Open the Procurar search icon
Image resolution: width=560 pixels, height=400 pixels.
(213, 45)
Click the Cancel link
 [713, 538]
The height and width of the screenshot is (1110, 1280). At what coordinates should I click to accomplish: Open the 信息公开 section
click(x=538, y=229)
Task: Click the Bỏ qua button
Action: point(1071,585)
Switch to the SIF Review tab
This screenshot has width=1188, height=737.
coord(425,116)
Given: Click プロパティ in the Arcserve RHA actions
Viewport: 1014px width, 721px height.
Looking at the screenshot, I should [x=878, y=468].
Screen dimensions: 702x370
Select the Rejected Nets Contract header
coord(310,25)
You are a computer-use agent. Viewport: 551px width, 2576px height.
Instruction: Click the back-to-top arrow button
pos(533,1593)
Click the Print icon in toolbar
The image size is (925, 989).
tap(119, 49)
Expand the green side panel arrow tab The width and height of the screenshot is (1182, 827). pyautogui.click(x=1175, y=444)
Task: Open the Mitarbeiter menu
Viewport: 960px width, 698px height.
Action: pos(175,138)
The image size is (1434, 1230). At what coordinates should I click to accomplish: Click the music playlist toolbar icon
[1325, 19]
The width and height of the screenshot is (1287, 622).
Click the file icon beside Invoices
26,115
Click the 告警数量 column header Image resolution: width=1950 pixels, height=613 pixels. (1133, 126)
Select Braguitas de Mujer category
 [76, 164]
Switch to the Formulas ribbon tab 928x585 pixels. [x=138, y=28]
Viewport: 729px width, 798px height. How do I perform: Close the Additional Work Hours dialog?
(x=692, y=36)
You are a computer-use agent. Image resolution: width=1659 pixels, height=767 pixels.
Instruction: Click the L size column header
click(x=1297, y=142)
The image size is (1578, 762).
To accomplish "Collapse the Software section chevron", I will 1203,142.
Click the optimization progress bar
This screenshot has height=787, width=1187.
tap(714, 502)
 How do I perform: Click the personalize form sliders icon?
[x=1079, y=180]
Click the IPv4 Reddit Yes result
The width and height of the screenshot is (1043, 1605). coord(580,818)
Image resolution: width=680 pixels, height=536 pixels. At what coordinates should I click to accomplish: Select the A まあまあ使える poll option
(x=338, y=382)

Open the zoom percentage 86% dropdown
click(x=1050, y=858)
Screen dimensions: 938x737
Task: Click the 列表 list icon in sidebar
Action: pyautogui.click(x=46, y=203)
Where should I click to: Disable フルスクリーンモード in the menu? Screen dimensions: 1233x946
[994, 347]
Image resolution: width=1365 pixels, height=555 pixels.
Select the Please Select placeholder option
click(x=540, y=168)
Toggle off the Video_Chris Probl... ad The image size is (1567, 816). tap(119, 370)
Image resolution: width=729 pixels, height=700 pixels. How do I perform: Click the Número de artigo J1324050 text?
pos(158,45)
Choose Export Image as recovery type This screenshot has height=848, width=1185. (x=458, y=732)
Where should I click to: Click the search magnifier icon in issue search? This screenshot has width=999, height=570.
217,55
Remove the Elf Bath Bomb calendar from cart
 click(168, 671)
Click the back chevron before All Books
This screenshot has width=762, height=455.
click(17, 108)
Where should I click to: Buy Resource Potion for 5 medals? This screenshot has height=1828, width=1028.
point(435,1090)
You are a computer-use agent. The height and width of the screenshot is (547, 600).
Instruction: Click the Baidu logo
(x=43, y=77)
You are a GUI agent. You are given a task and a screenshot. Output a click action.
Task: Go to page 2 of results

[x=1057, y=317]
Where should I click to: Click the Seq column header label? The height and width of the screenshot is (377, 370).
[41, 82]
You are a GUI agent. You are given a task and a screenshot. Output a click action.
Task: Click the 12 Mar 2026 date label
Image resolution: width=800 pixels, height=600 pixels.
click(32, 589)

+++

- _EXERCISE DESCRIPTION_: Of the entries listed above, reproduce only the lines starting at the line containing "Where should I click to: Click the search" and ending at the line containing "You are a computer-use agent. The". Include both, exactly as they stand.

- _WRITTEN ANSWER_:
Where should I click to: Click the search magnifier icon in issue search? This screenshot has width=999, height=570.
217,55
Remove the Elf Bath Bomb calendar from cart
 click(168, 671)
Click the back chevron before All Books
This screenshot has width=762, height=455.
click(17, 108)
Where should I click to: Buy Resource Potion for 5 medals? This screenshot has height=1828, width=1028.
point(435,1090)
You are a computer-use agent. The height and width of the screenshot is (547, 600).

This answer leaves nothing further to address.